18. Wake in Fright (1971)

Director: Ted Kotcheff

Wake in Fright (1971)

In this classic, broiling Australian thriller, an exasperated schoolteacher finds himself stranded in the dusty outback town of Bundanyabba, where the growing isolation and unhinged locals begin to eat away at his sanity.

17. Mystery Road (2003)

Director: Ivan Sen

Mystery Road (2013)

An Aboriginal cop returns to his hometown to solve the brutal murder teenage girl, uncovering a web of corruption and a growing body count, in Ivan Sen’s acclaimed Australian riff on the western genre.

16. Spanking the Monkey (1994)

Director: David O. Russell

Spanking the Monkey (1994)

David O. Russell (Silver Linings Playbook) made his feature debut in 1994 with this biting black comedy, which caused a stir with its incestuous subplot and portrayal of adolescent restlessness.

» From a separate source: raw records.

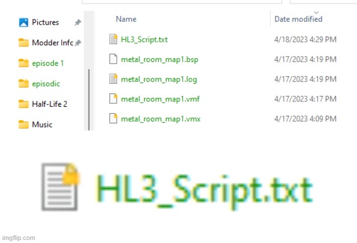Image resolution: width=357 pixels, height=243 pixels.
Task: Click the Half-Life 2 folder icon
Action: point(24,104)
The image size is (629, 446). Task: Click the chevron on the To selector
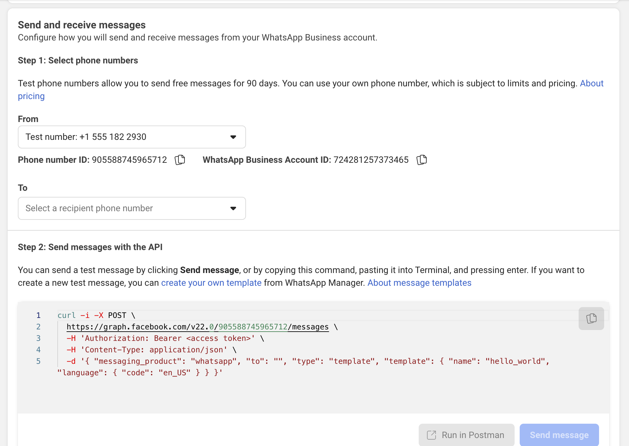pyautogui.click(x=233, y=208)
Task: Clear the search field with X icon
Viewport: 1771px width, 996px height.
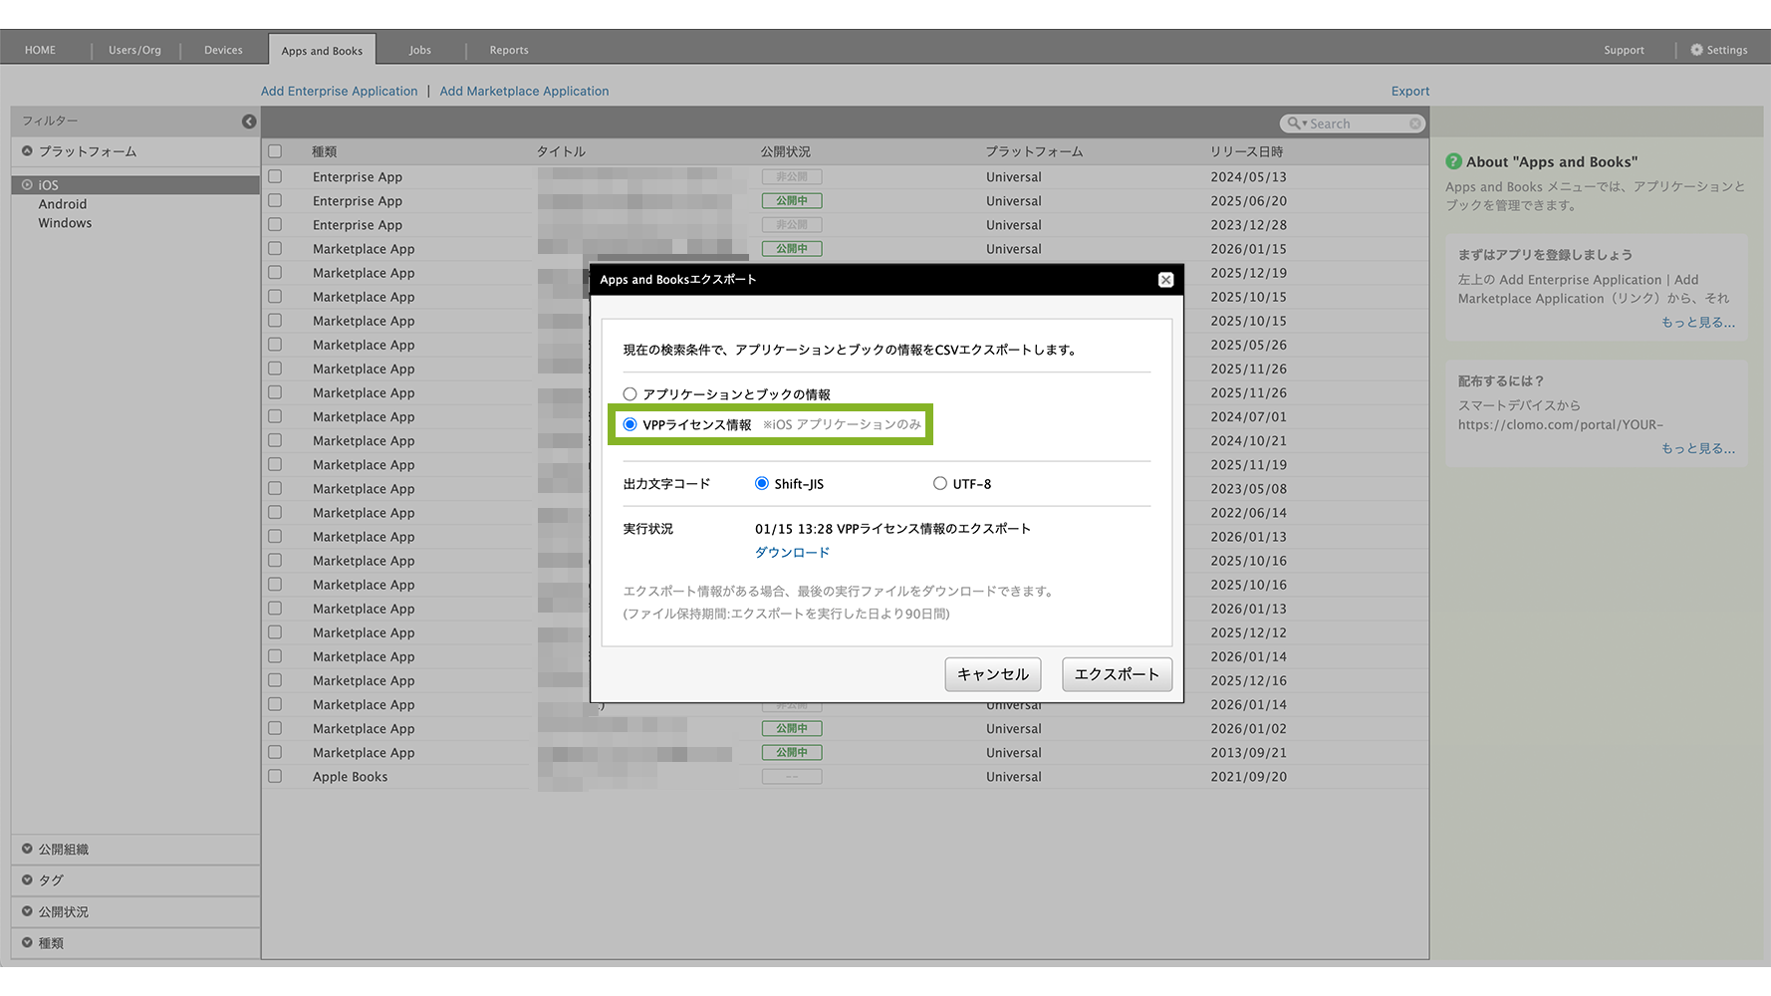Action: 1414,124
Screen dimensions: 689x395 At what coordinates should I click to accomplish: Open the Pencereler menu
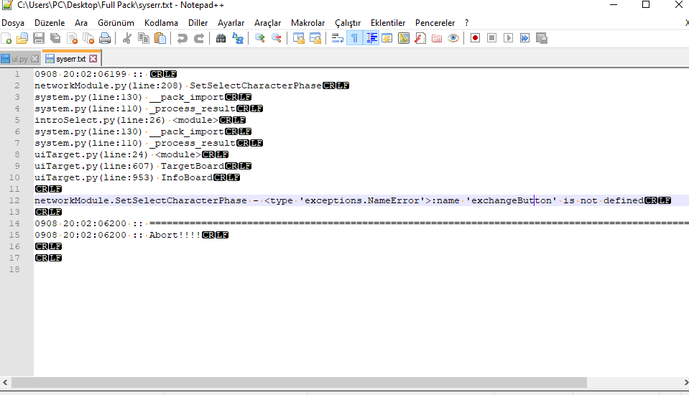435,23
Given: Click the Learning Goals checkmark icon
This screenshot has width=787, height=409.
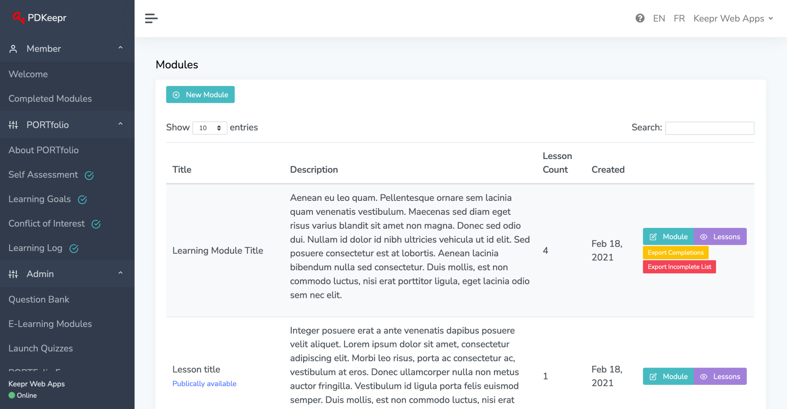Looking at the screenshot, I should point(82,200).
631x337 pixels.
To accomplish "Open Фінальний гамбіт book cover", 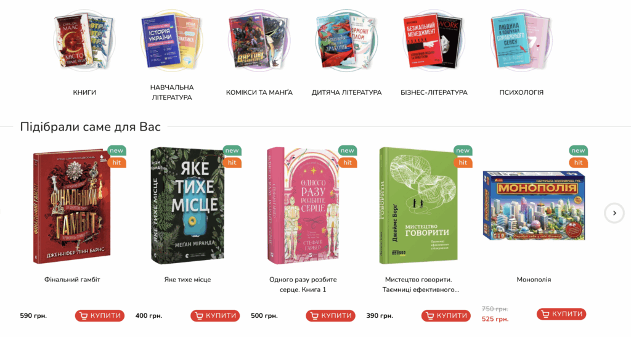I will [x=72, y=207].
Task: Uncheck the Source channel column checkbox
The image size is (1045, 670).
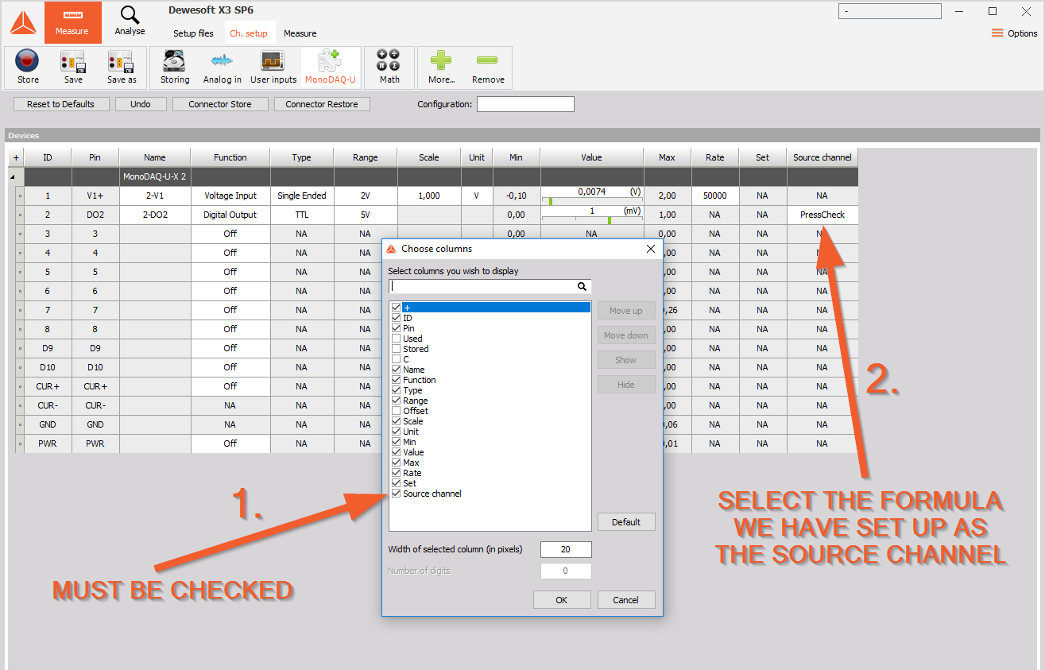Action: 396,494
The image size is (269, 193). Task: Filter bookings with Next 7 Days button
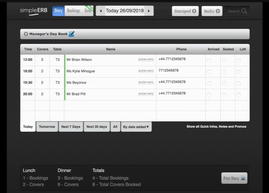coord(70,126)
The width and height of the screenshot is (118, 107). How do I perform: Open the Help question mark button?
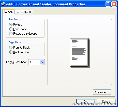(108, 4)
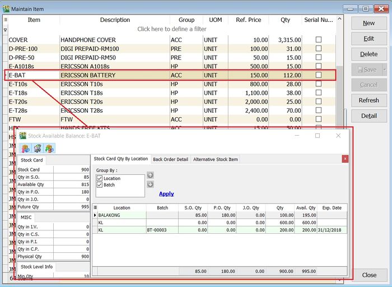Screen dimensions: 392x287
Task: Click the Apply link
Action: pos(166,194)
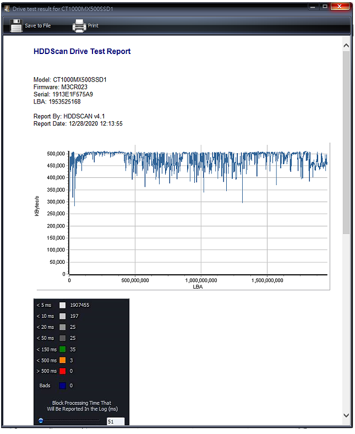Image resolution: width=355 pixels, height=434 pixels.
Task: Select the Save to File label
Action: coord(37,26)
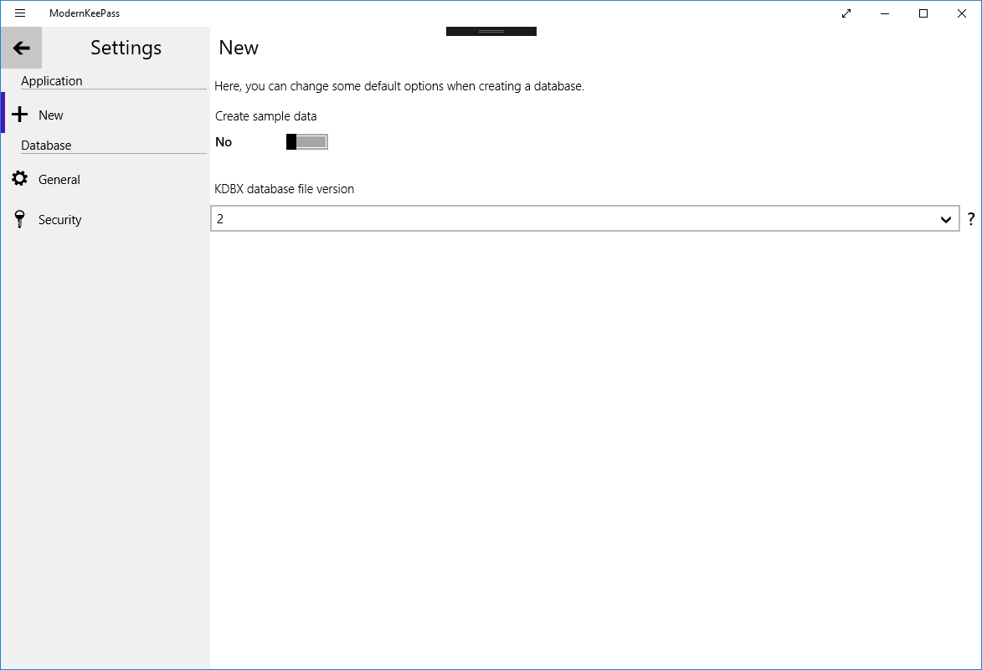
Task: Click the back arrow beside Settings
Action: click(x=22, y=49)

15. The American Friend (1977)

Director: Wim Wenders

The American Friend (1977)

Acclaimed director Wim Wenders, with the help of Dennis Hopper, transforms Patricia Highsmith’s novel ‘Ripley’s Game’ into a gripping European noir.

14. Fantastic Planet (1973)

Director: René Laloux

Fantastic Planet (1973)

René Laloux and Roland Topor’s surreal, psychedelic sci-fi animation imagines a world in which humanoid creatures are kept as pets by a race of giants.

13. Bande à part (1964)

Director: Jean-Luc Godard

Bande à part (1964)

Jean-Luc Godard’s playful tribute to the Hollywood pulp crime movies of the 1940s, executed with typically Gallic cool.

12. Breathless (1960)

Director: Jean-Luc Godard

Breathless (1960)

More Godard. This time his extraordinary debut feature, an insouciant and iconoclastic crime film that paved the way for the French New Wave.

11. Dogtooth (2009)

Director: Yorgos Lanthimos

Dogtooth (2009)

Yorgos Lanthimos’ scary, witty tale of a dysfunctional Greek family is original, ingenious and sadly relevant as a study of parent-child relationships

10. The Beast (1975)

Director: Walerian Borowczyk

The Beast (1975)

An outrageous classic of erotic cinema, Walerian Borowczyk’s playful and subversive fantasy finds a horny heiress courting the ravenous desires of a wild beast.

9. Frozen River (2008)

Director: Courtney Hunt

Frozen River (2008)

Nominated for two Oscars (best actress – Melissa Leo – and best original screenplay), Frozen River is a riveting thriller that raises questions about the borders we construct, between countries, communities and each other.

8. Belle de jour (1967)

Director: Luis Buñuel

Belle de Jour (1967)

Luis Buñuel’s provocative classic about a bored and neglected housewife (Catherine Deneuve) risks her reputation to take up a daring new hobby.

7. Vivre sa vie (1962)

Director: Jean-Luc Godard

Vivre sa vie (1962)

Anna Karina shines in Godard’s critically acclaimed account of a Parisian woman’s slow descent into prostitution.

6. Le Mépris (1963)

Director: Jean-Luc Godard

Le Mépris (1963)

Godard conducts an autopsy of love and the creative process, as a boorish film producer dismantles a seemingly strong marriage.

5. Me without You (2001)

Director: Sandra Goldbacher

Me without You (2001)

Anna Friel and Michelle Williams star as two troubled girls whose tumultuous friendship takes many twists and turns.

4. Half Nelson (2006)

Director: Ryan Fleck

Half Nelson (2006)

Ryan Gosling received his first Oscar nomination for his performance as an inspirational inner city high school teacher, in this moving story of redemption in an unforgiving world.

3. Immoral Tales (1974)

Director: Walerian Borowczyk

Immoral Tales (1973)

Walerian Borowczyk presents four stories of sexual taboos throughout the ages, in his highly controversial classic of 1970s erotic cinema.

2. The Housemaid (2010)

Director: Im Sang-soo

The Housemaid (2010)

An enigmatic housemaid and her wealthy, totalitarian employer begin an affair that will have disastrous consequences for them both.

1. Paris, Texas (1984)

Director: Wim Wenders

Paris, Texas (1984)

Our most played film of the year so far is Wim Wenders’ moving tale of loss and redemption. The late, great Harry Dean Stanton had his finest role as the near-mute Travis, on a journey across America to reunite his family.